As an answer for this, testing stations cropped up all over the country, often in public places far removed from traditional health care locations. The same thing is happening with vaccine deployment.
The pandemic has changed the game by introducing new care and service opportunities. It’s not just because of the low-contact requirements of the pandemic, either. There are many other things at play, including operational costs, staff availability, and resource levels.
Most importantly, these new care options work. They’ll likely continue after the pandemic has slowed or gone away.
3. Strengthened Infrastructure
The American health care system was not ready for the pandemic, despite years of similar events that should have sparked change.
This event has put tremendous pressure on emergency rooms, intensive care units, and hospitals. Moving forward, the industry will be looking for ways to reduce some of that pressure, including by allowing non-physicians to play a bigger role.
A recently proposed bill would allow eligible entities to “conduct diagnostic testing for COVID-19, and other related activities such as contact tracing, through mobile health units.” It would even allow those entities to visit and carry out duties in patient homes.
Whether it passes or not, the proposal shows we’re moving away from more traditional health care scenarios, if only to find a safer and more efficient alternative. We’ll likely see similar developments to alleviate pressure on current health infrastructure.
4. Smarter Communication
Before COVID-19, doctors and health care professionals could not call or text their patients to talk about health details. This is due to the Telephone Consumer Protection Act (TCPA), passed in 1991. But the Federal Communications Commission (FCC) issued an order to change this during COVID-19.

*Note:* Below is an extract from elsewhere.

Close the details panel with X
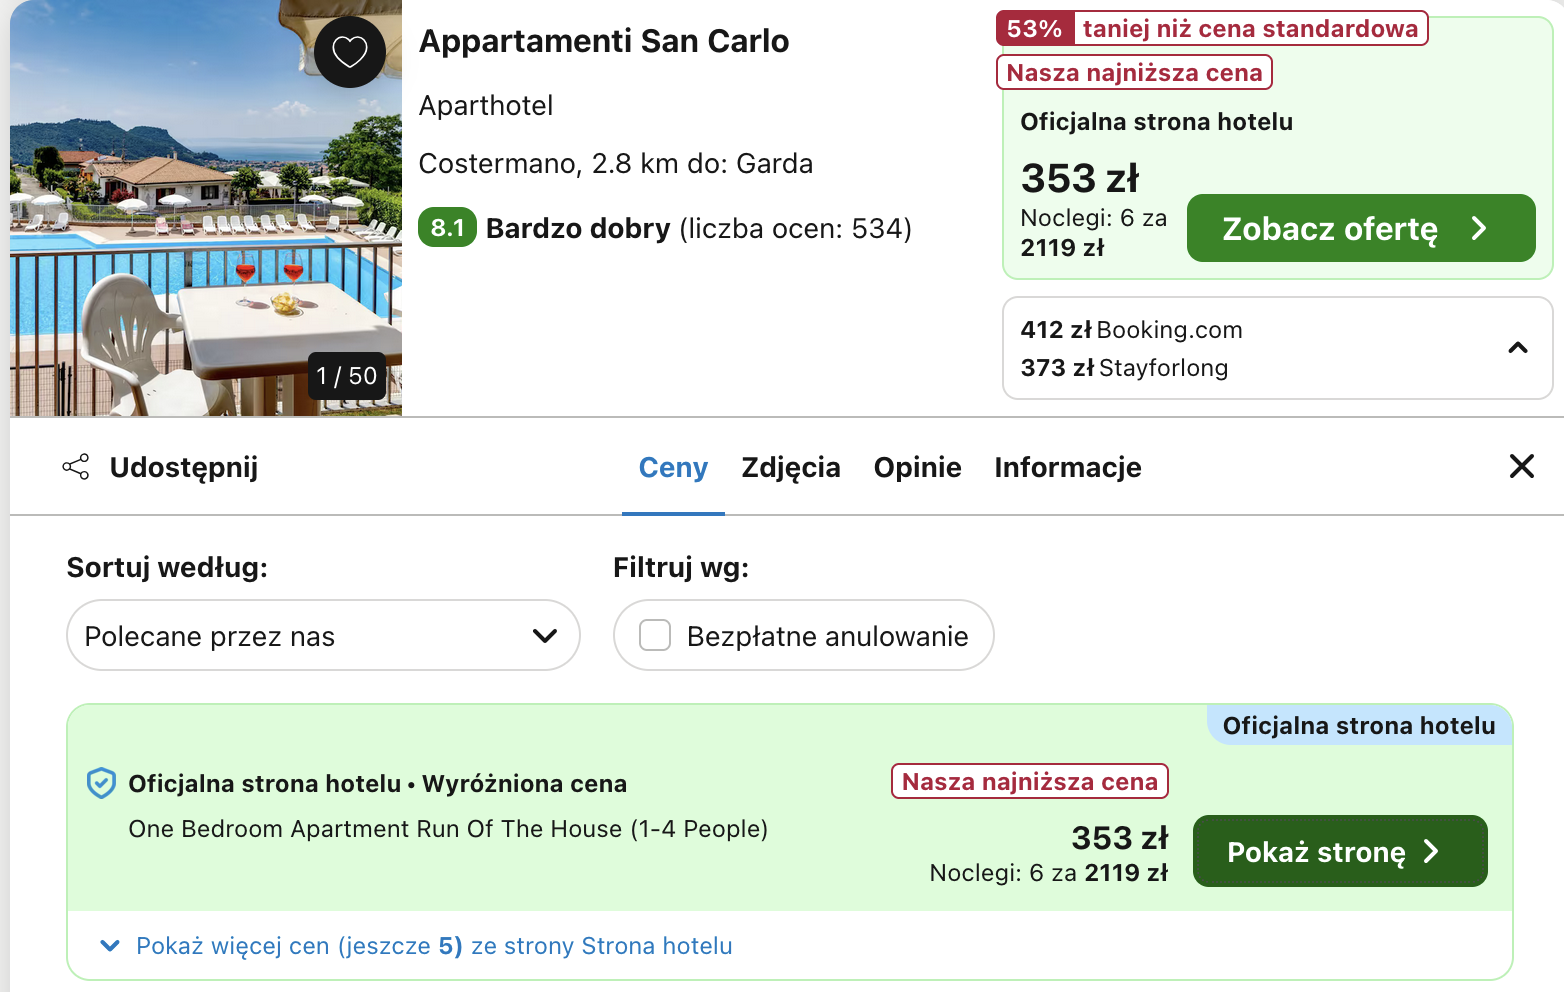Viewport: 1564px width, 992px height. click(1521, 466)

The move allows health care professionals to effectively communicate with consumers and patients. It speeds up engagement by cutting through bureaucracy.
If this change remains, it could significantly improve health care by allowing faster response times to tests and health changes.

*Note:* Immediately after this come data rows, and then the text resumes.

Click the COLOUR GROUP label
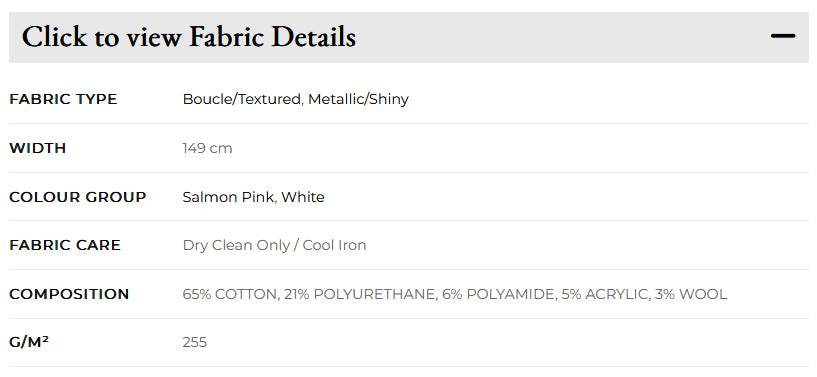 [78, 197]
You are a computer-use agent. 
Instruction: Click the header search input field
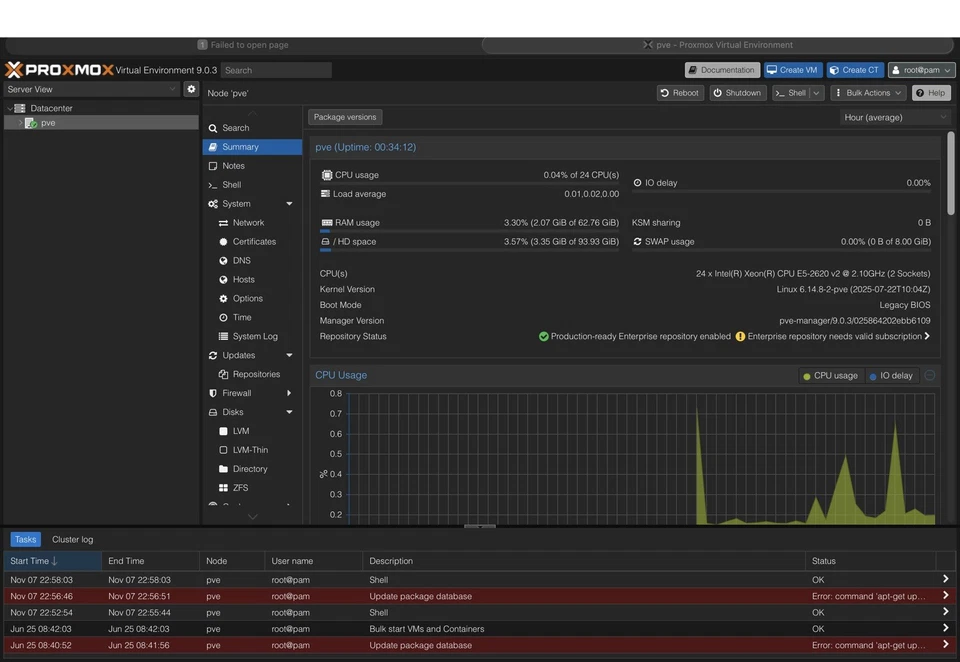click(x=276, y=71)
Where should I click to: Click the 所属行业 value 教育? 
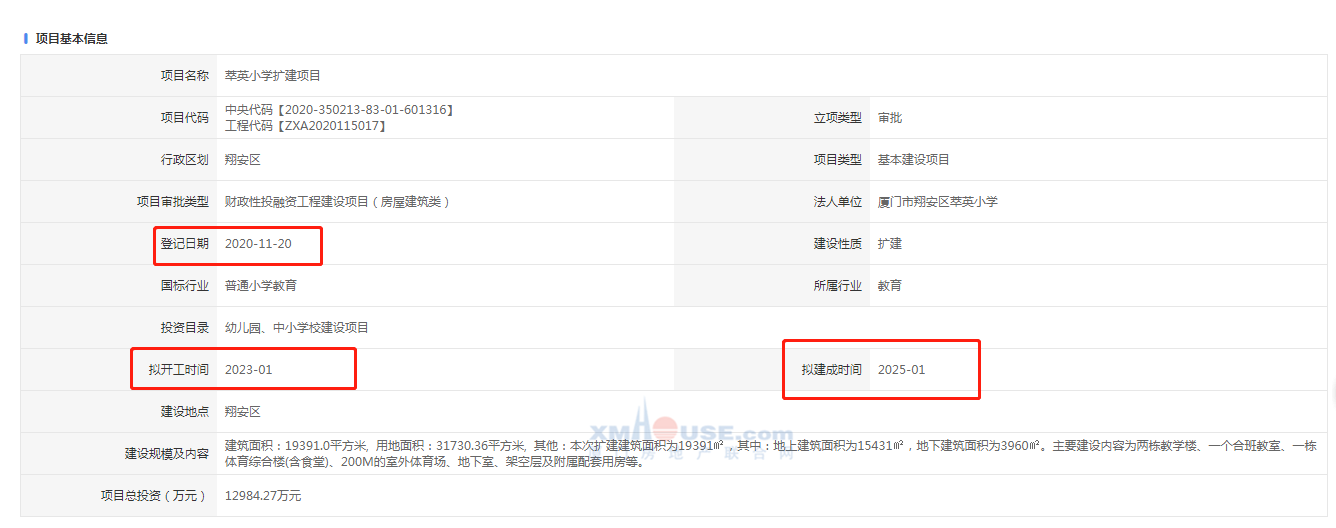click(889, 286)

5. Better Interoperability
The Health Insurance Portability and Accountability Act (HIPAA) ensures sensitive patient records and information remain secure and heavily regulated. Health care professionals are not permitted to share this information and must protect it appropriately.
The regulation also restricted sharing in many instances when it would be beneficial, like between health care providers and telehealth services.

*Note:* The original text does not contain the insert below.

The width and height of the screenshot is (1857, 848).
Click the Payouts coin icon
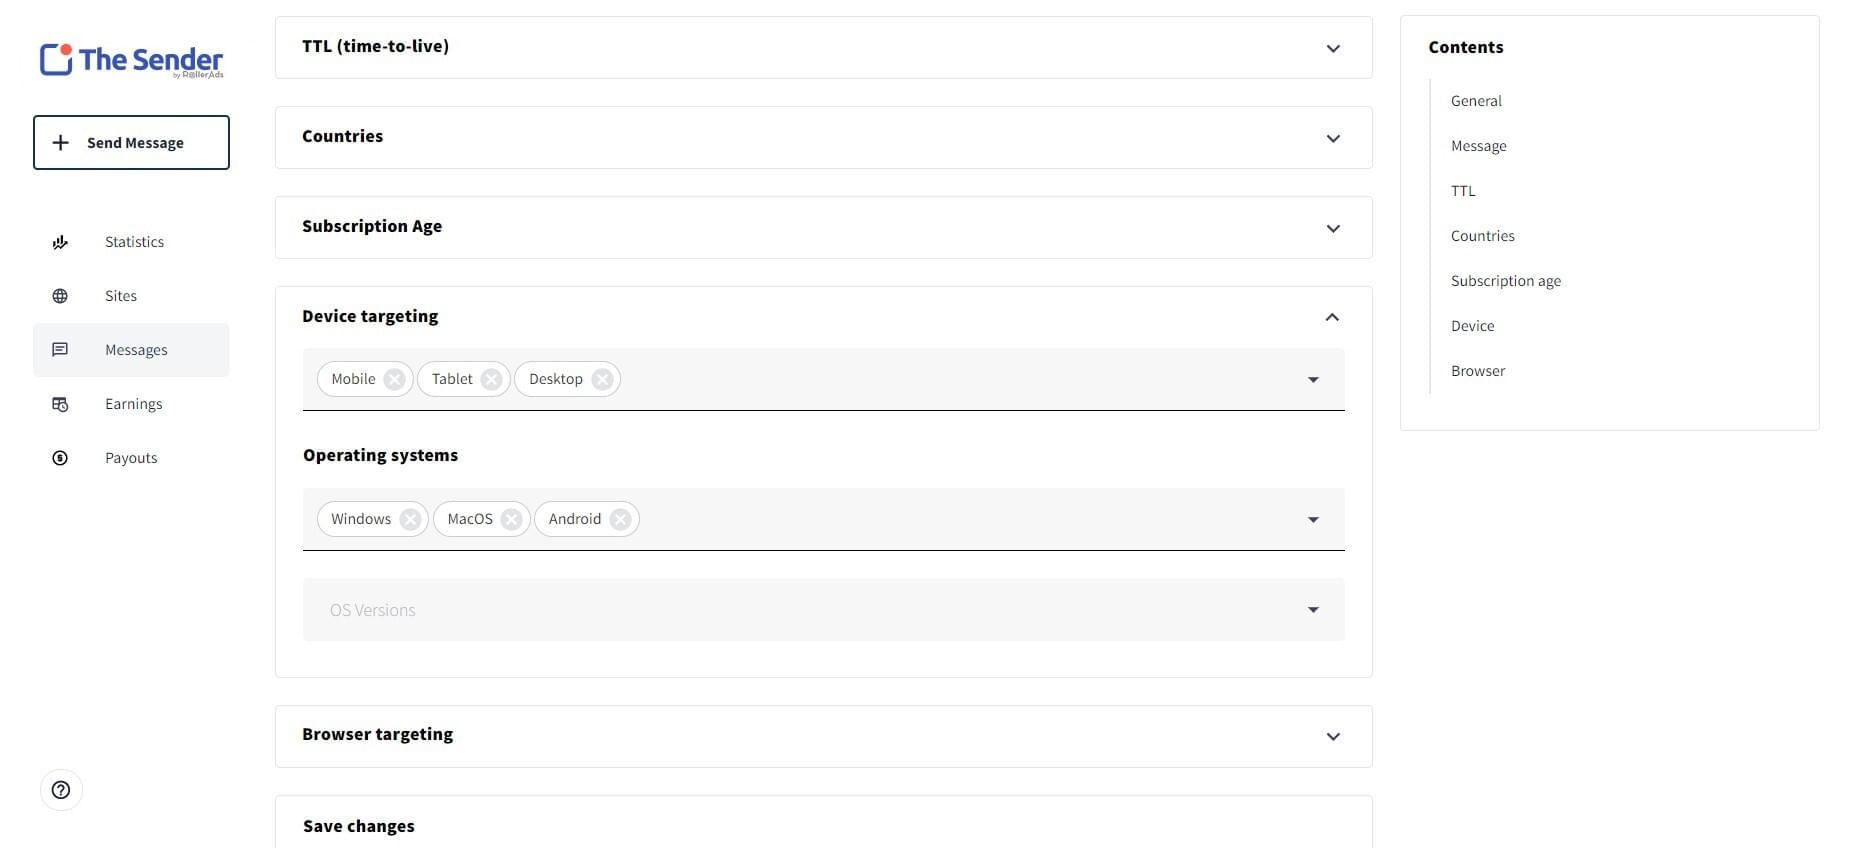pos(60,458)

Because pandemics are not normal circumstances, the Office of Civil Rights (OCR) made it possible for business associates and care professionals to share personal health records, within limits. It allows many entities in the space to work more collaboratively to provide better and more informed care to patients and facilitate smarter billing.
Telemedicine professionals, for example, can see important data like immunization records and other health problems, which might affect care.
6. Innovative Clinical Development
For pharmaceutical companies, COVID-19 meant businesses had to increase the speed at which they work and do it under the threat of a dangerous pandemic with major supply chain disruptions.
Accelerating time-to-market was crucial for maintaining the health and safety of all. The urgent need helped spur innovation and forced biopharma as a whole to discover new workflows.
Digital transformation is at the heart of it, and many manufacturers agree it’s now a necessity to thrive in the industry. One interviewee estimated that, before COVID-19, hybrid models made up 10% to 15% of all large biopharma trials. Since then, the number has increased to up to 50% and will likely stay that high after the pandemic.
The Changes Are Here to Stay
Many of these changes will remain after the crisis is over. Greater telemedicine support, stronger infrastructure, and more innovative clinical development in pharmaceuticals are all incredibly beneficial.
A few good things are resulting from the pandemic, including the long-term resilience of the health care industry.